Pitfalls of Ruby's memoization pattern

20 Feb 2017

@something ||= calculate_it is so common in Ruby code. You use it often to store something "heavier". But many times it leads to sub optimal performance. You'd expect the value to be cached no matter what. But reality is different as we recently learned in our code, run this and see:

class AdvancedService
  def self.something_big
    @local_cache ||= begin
      puts "Here I am, surprised?"
      false
    end
  end
end

AdvancedService.something_big
AdvancedService.something_big

||= is so simple to write that often you don't give much thought to it. I'm guilty of this as well. The fix is simple for that:

class AdvancedService
  def self.something_big
    return @local_cache if defined?(@local_cache)
    @local_cache ||= begin
      puts "Here I am, surprised?"
      false
    end
  end
end

How many of you remember about adding it there?

Now, what's still wrong with this code? There's a big problem there. You see that's a service.

Check it out:

AdvancedService.something_big

2.times do 
  Thread.new do
    puts AdvancedService.something_big
  end
end

What happened here? As AdvancedService is shared between threads the initialization ran only once (sometimes it can run twice when you delete first line as there's no synchronization between threads). Is that OK?

Sometimes, but I guess not that often. I recently found a code that's supposed to cache this value for the current request. But guess what? It cached it for the whole application. As most of the servers you use with Ruby/Rails are multi-threaded this will be happily shared between all requests.

To solve it you can use Thread.current[:local_cache] (but remember it's not thread-local but fiber-local, WTF?).

But hey, remember, multi-threaded server - one that re-uses threads?

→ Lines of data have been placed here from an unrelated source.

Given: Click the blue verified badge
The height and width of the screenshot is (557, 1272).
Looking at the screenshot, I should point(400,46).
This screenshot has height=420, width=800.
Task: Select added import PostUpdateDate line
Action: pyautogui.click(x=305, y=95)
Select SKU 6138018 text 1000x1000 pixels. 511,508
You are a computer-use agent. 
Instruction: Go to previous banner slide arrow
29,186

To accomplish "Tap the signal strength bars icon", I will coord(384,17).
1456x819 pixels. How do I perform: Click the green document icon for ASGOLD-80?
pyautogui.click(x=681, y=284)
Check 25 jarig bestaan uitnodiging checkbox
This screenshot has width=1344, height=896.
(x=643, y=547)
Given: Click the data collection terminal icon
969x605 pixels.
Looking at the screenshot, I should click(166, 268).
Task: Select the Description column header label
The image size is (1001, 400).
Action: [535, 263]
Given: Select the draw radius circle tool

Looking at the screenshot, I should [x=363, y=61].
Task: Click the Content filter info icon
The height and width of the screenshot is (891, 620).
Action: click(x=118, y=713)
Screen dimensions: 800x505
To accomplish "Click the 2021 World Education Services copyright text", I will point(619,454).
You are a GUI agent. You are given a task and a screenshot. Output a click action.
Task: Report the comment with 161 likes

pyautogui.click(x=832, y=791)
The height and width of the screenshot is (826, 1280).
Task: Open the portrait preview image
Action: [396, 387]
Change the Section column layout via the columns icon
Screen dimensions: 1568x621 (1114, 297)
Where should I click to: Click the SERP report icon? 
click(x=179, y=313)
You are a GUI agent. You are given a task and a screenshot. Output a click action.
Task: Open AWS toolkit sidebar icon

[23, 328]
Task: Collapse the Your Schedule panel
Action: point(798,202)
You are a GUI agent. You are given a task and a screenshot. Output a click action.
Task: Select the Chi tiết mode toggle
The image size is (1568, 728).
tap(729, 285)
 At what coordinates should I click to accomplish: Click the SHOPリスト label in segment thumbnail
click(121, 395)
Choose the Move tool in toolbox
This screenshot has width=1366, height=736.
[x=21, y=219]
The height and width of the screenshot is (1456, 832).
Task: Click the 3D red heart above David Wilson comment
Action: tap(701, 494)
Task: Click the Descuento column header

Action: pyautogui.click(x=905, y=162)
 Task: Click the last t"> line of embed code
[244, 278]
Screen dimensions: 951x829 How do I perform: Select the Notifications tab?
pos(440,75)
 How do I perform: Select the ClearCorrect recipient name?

So this fails if you want to have a per-request cache, but don't worry there's a gem for that (and probably dozen more).

I personally cache as a last resort and only if I ran out of different options. But some architectures may require it.

I remember a time when I was working on large Java application with a multitude of DAOs (data access objects) that were querying the database to get single pieces of information (each DAO is responsible for one table usually), the problem was that different parts of the application needed the same information over and over. On the other hand the data was request specific, didn't make sense to keep it always in memory. In cases like that per-request caching is the easiest and safest to use.